The administrative assistant at this lab was so nice, but she too suggested they might not be able to do this test here either. Really? Ok, I have an idea - give me the needle, I'll fill the vials, box them up, slap a FedEx label on it and drop it in the orange and purple box. I mean, how difficult could this be? You throw the phlebotomist a curveball by actually being prepared with a ready-made kit for this procedure and they look at you like you are asking them to fill the test tubes with chianti instead of blood. She eventually fills 7 vials with my happy and healthy blood and sends it off FedEx.
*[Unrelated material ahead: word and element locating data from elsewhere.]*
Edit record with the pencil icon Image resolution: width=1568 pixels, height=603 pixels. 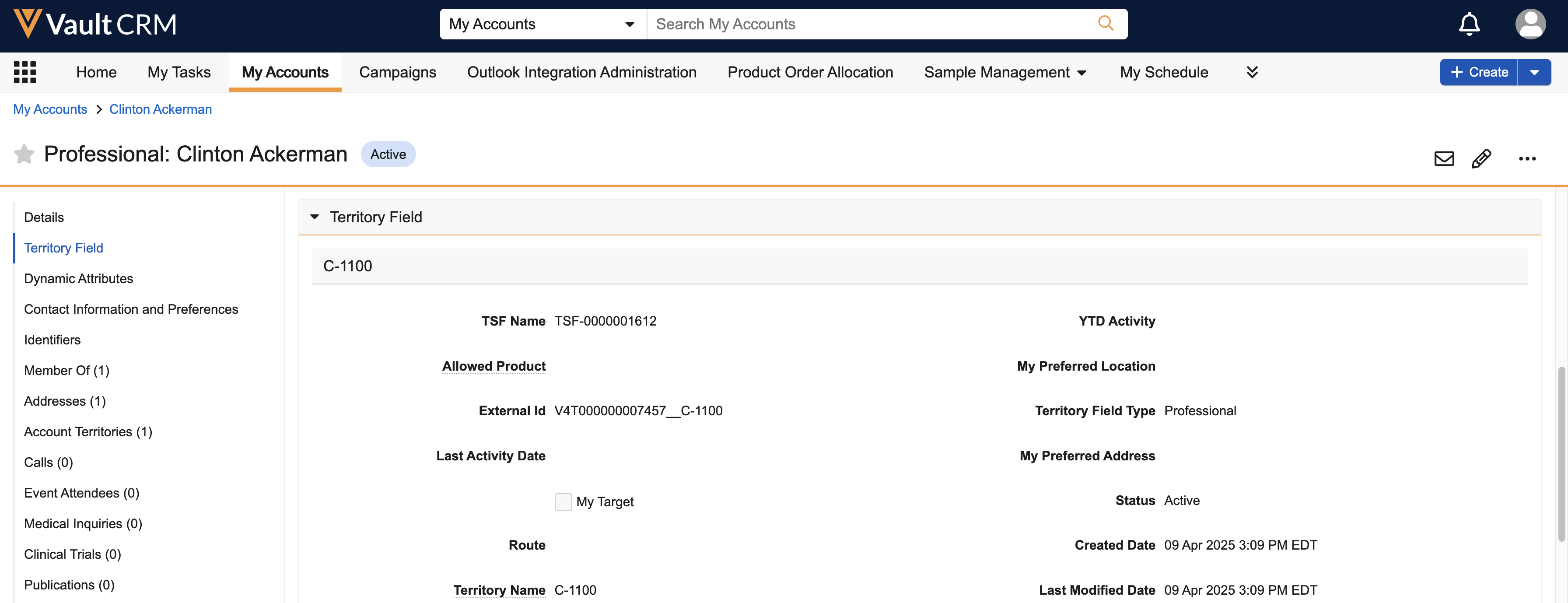pos(1481,158)
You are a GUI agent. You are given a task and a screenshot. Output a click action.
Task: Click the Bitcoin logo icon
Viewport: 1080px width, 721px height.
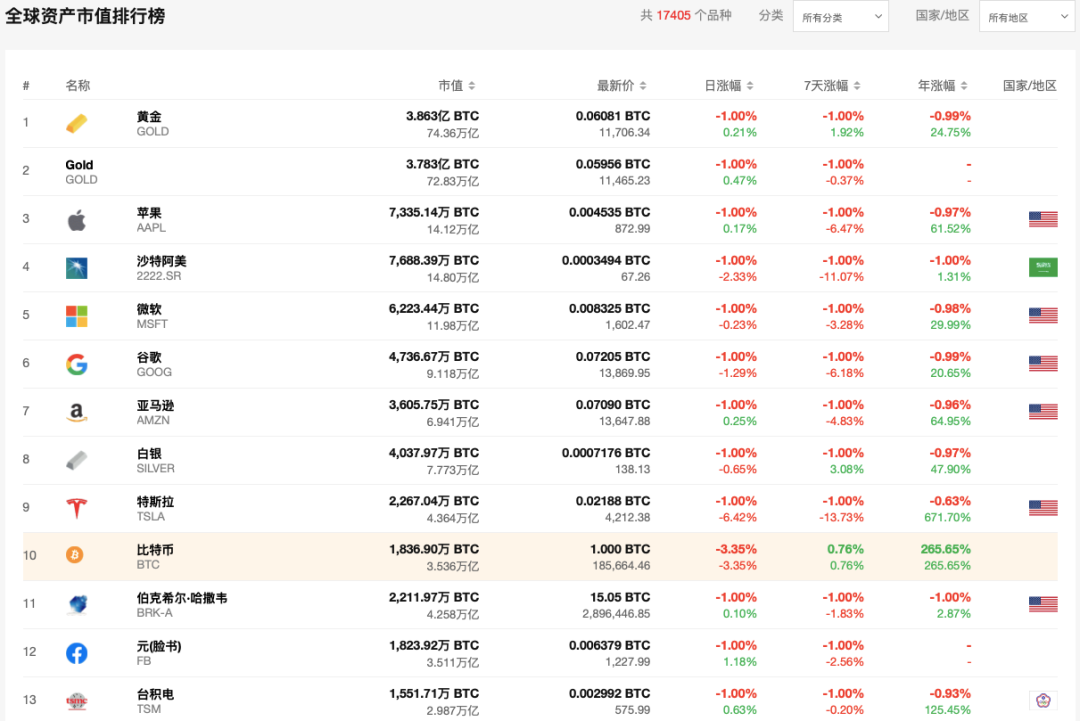click(x=75, y=555)
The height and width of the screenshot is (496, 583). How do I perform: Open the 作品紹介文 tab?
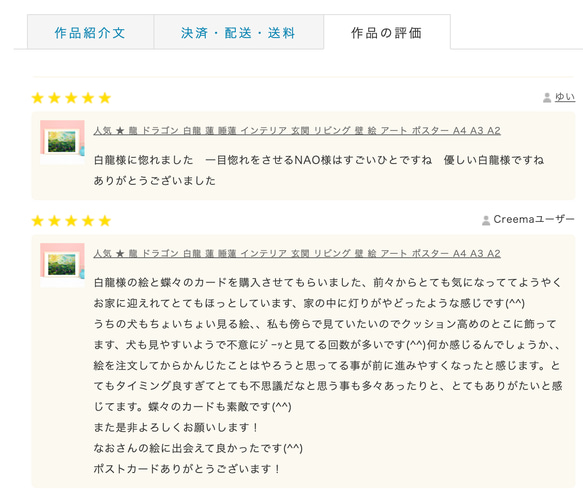point(90,32)
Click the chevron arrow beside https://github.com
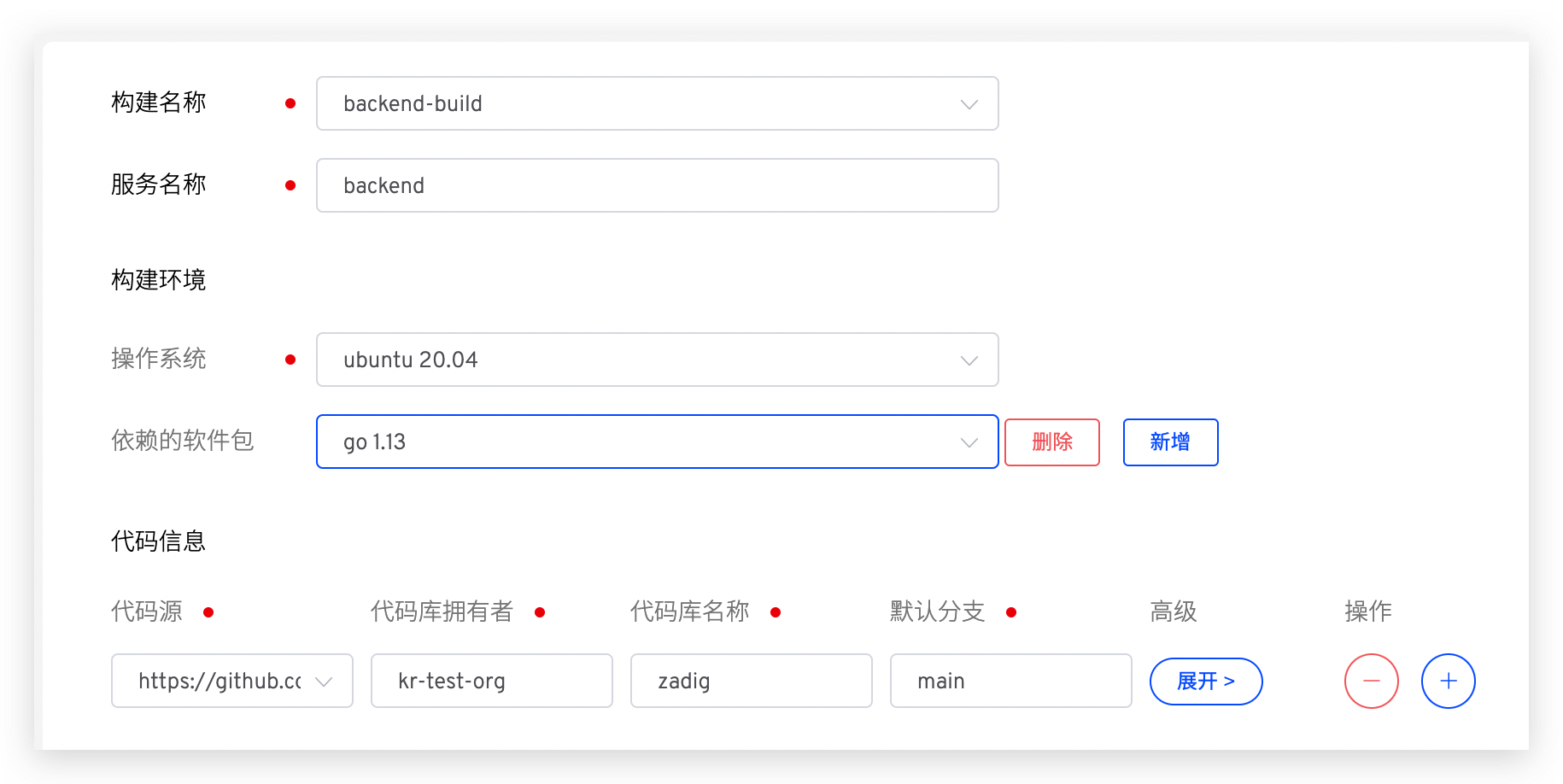 (x=324, y=682)
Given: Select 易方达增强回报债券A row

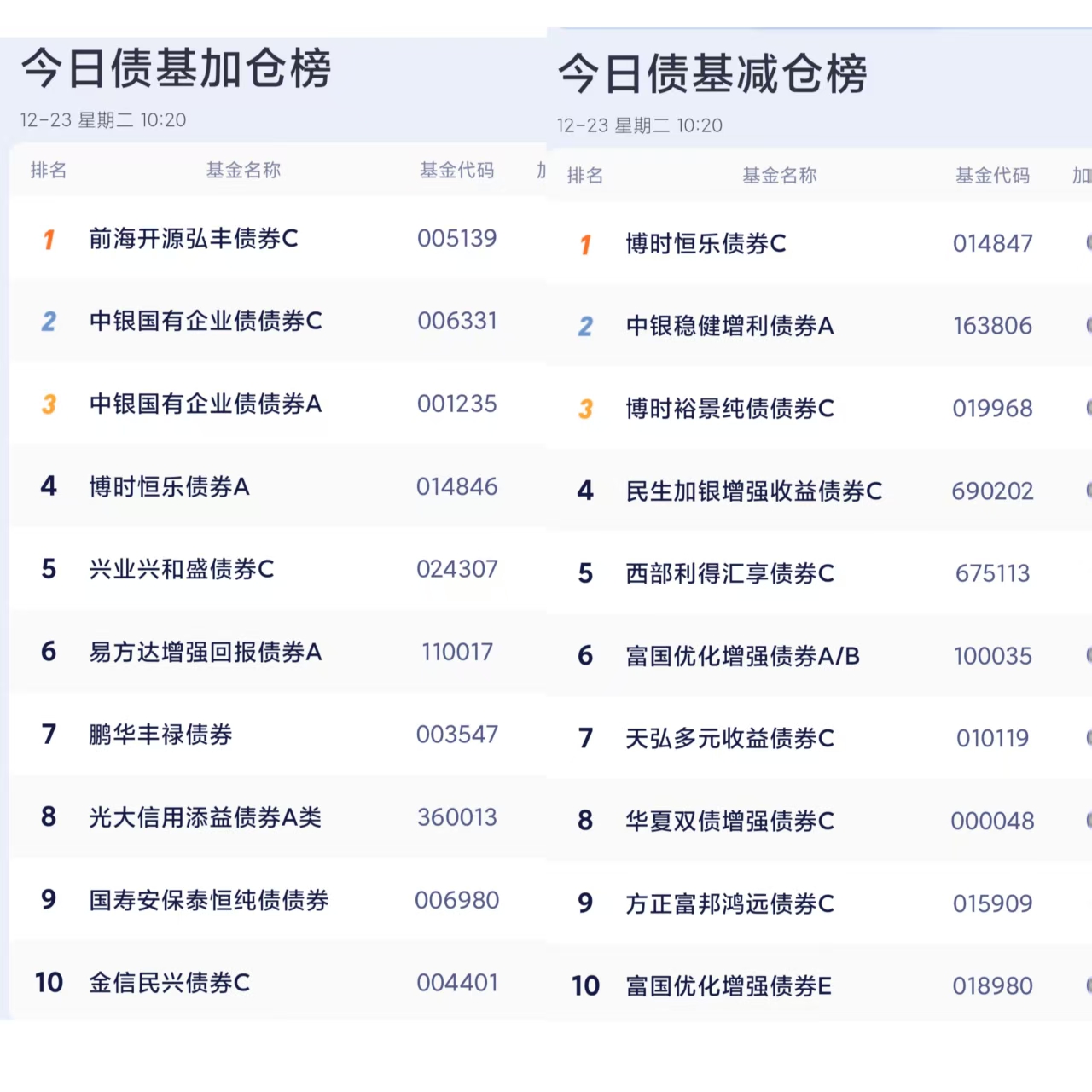Looking at the screenshot, I should (206, 653).
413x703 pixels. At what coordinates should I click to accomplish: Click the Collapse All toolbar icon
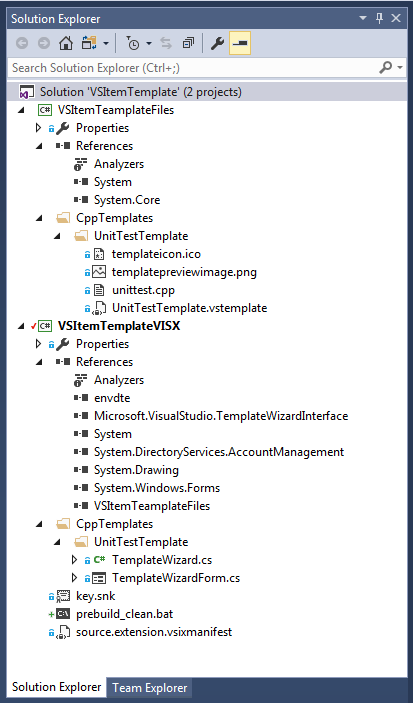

Now what? As always, I'm not sure. I think it gets mixed with the recipient's blood and then the smarty-pants technicians come out in their white lab coats and run some crazy mathematical formulas on it and bamm! - it's a go! At least I hope so. I should be hearing from my coordinator from Weill-Cornell within a week, which at that time she will inform me of the final results and if it's positive, a surgery date will be scheduled. This is an exciting time for me right now. Not excited as in... I just stumbled across a shoe sale at Macy's kind of excitement. It's more like the type of anticipation an expecting mom might be experiencing, or the butterflies that flutter in your tummy when you're waiting to hear about a job offer.

This journey is now becoming all the more real for me. It's really happening, and it's sneaking up on me quicker than I had imagined it would. I'm loving every minute of it, and I'm so anxious for that phone call to come to inform me that my kidney is going to be transplanted into another human's body. It's absolutely amazing to me to think that we have this ability to help someone by passing off an organ to them that was once our very own. I'm fascinated that something that is coming from my body will be able to provide a better quality of life for someone.

You can do this too, ya know! Just think about it, please? It's such a small sacrifice. The urine collections, the multiple blood tests, the x-rays and body exams, the phone calls and research are nothing. Nothing. If anything, I have found that during this time, I have gained so much information and knowledge about something that quite honestly, I never knew was possible. It's been so interesting to me, and I'm intrigued by the science behind it all. I am looking forward to the next step!